Questo attacco può cancellare un’esperienza di quindici anni che aveva trovato, sotto la Giunta Regionale di Zingaretti, un compromesso verso il riconoscimento legale. Due anni fa infatti, invocando la legislazione sui Beni Comuni, l’istituzione regionale ha riconosciuto le mancanze del sistema socio-sanitario in materia di violenza e, d’altro canto, l’importante lavoro di cura e accoglienza di volontarie.

Il centro anti violenza, dall’occupazione del 2008, ha promosso numerose attività nei confronti del territorio e della sua popolazione, che stimolavano confronti politici. Presto, grazie alle attiviste femministe, Lucha y Siesta è diventata un punto di riferimento per tutte le donne vittime di violenza o di relazioni tossiche. È diventato presto il fulcro di dibattiti e attività culturali, campagne di sensibilizzazioni contro la cultura dello stupro e in favore a quella del consenso. Come anche ha sostenuto un’attivista dello spazio sociale, “la cura e la solidarietà sono le cose più importanti”. Proprio quella cura nei confronti dell’altra e quella solidarietà verso chi ha delle difficoltà sono oggi messe a repentaglio. Sfrattare Lucha y Siesta significa compromettere uno dei lavori indipendenti che, sul territorio di Roma, ha dimostrato di essere il più efficiente. 

“Se toccano Lucha, toccano tutt3”

La Casa delle Donne di Lucha y Siesta ha fornito tanti aiuti alla città di Roma, dando un sostegno costante e solido ad ogni soggettività che vivesse rapporti violenti.
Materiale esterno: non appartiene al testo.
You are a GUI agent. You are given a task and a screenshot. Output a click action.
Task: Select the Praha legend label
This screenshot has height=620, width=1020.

A livello culturale è altrettanto importante poiché ha saputo fornire, in questi quindici anni, strumenti di analisi sociologica, crescendo le nuove generazioni e cercando di rieducare quelle più anziane. Il fenomeno sociale femminista a Roma è riuscito a portare avanti una battaglia contro la violenza di genere ma la differenza è che non si è fermata al solo sportello di ascolto. Operatrici, psicologhe e attiviste si sono unite a questo progetto comune e si sono sostituite ad un servizio sanitario assente e sull’orlo del collasso e ad una giustizia che – sopratutto nei confronti delle donne – si è dimostrata incapace. 
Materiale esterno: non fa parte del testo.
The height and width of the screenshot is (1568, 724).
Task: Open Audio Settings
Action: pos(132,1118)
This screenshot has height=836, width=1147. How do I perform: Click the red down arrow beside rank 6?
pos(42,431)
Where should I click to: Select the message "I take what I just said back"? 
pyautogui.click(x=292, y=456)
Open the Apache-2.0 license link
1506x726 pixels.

Tante donne hanno infatti avuto l’opportunità di avere una vita dignitosa e di offrire lo stesso ai loro bambini. La grande rete romana di Lucha y Siesta è riuscita a offrire loro un tetto, un’accoglienza immediata, un lavoro: insomma, la possibilità di cominciare di nuovo l’esistenza, di voltare pagina. La Regione sta dimostrando che porre Lucha y Siesta sotto sfratto significa non riconoscere l’importanza che la struttura ha avuto e ha ancora riguardo al tema della riabilitazione dalla violenza e del diritto all’autodeterminazione. Chi vive quei territori e conosce la rete femminista sta portando avanti una forte protesta di piazza. Lo slogan più riportato tra i cori, gli striscioni e le foto sui social network è “Se toccano Lucha, toccano tutt3”. Significa appunto toccare e ledere tutte quelle soggettività che ogni giorno lottano contro la violenza sistemica e patriarcale di genere. 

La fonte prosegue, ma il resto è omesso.